[Excerpts from a dataset]
• • • • •

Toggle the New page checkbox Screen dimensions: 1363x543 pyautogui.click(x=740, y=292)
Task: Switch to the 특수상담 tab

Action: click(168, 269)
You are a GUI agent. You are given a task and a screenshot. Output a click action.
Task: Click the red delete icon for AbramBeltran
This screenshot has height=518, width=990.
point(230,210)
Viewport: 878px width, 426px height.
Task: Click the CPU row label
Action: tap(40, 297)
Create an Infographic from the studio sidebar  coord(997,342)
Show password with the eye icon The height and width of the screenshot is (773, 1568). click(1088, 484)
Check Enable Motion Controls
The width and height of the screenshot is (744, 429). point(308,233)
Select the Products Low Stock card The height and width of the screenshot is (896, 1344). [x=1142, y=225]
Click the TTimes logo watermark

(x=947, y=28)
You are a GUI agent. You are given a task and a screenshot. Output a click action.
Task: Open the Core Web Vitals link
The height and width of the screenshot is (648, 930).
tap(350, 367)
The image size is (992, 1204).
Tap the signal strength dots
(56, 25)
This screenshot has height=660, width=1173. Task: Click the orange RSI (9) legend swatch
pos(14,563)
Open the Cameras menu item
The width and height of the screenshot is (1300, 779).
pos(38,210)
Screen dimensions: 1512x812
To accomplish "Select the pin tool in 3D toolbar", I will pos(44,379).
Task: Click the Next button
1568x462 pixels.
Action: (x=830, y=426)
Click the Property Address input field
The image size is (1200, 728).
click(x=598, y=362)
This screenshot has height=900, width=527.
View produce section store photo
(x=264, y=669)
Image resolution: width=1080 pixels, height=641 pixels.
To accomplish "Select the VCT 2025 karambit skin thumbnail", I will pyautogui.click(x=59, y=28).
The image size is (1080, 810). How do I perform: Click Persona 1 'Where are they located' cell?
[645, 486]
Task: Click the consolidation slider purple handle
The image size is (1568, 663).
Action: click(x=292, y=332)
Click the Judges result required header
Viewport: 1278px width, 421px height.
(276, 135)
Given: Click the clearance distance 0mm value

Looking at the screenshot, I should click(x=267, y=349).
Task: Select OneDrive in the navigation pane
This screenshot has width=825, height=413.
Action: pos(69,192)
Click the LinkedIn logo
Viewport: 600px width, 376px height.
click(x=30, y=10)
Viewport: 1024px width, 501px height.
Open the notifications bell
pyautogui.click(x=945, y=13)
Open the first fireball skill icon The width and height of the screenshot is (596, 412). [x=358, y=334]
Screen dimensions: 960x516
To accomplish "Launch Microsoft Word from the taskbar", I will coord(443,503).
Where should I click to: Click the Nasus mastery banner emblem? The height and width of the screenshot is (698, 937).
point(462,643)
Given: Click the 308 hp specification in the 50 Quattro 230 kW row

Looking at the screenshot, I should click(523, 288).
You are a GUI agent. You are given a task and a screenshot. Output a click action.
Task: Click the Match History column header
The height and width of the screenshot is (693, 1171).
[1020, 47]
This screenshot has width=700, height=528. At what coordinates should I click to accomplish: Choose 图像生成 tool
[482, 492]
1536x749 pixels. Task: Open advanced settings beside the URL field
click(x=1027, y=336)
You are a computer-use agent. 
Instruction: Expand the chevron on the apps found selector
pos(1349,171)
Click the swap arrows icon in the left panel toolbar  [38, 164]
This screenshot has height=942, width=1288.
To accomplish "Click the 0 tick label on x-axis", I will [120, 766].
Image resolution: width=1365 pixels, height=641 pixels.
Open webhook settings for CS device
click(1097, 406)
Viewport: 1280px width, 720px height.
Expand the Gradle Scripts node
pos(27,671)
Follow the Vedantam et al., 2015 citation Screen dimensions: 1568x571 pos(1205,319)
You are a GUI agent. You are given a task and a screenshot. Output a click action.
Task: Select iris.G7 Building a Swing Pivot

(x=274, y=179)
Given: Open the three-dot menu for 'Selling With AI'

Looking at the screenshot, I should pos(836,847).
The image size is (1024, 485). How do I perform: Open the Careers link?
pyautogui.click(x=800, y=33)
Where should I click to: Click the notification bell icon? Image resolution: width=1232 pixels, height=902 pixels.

• • • • •

#### HOW TO COMPLETE THIS TASK
Filter the records for the word "toolbar" and show every line that has it.

#### WRITTEN ANSWER
To accomplish "Select the pin tool in 3D toolbar", I will pos(44,379).
Click the swap arrows icon in the left panel toolbar  [38, 164]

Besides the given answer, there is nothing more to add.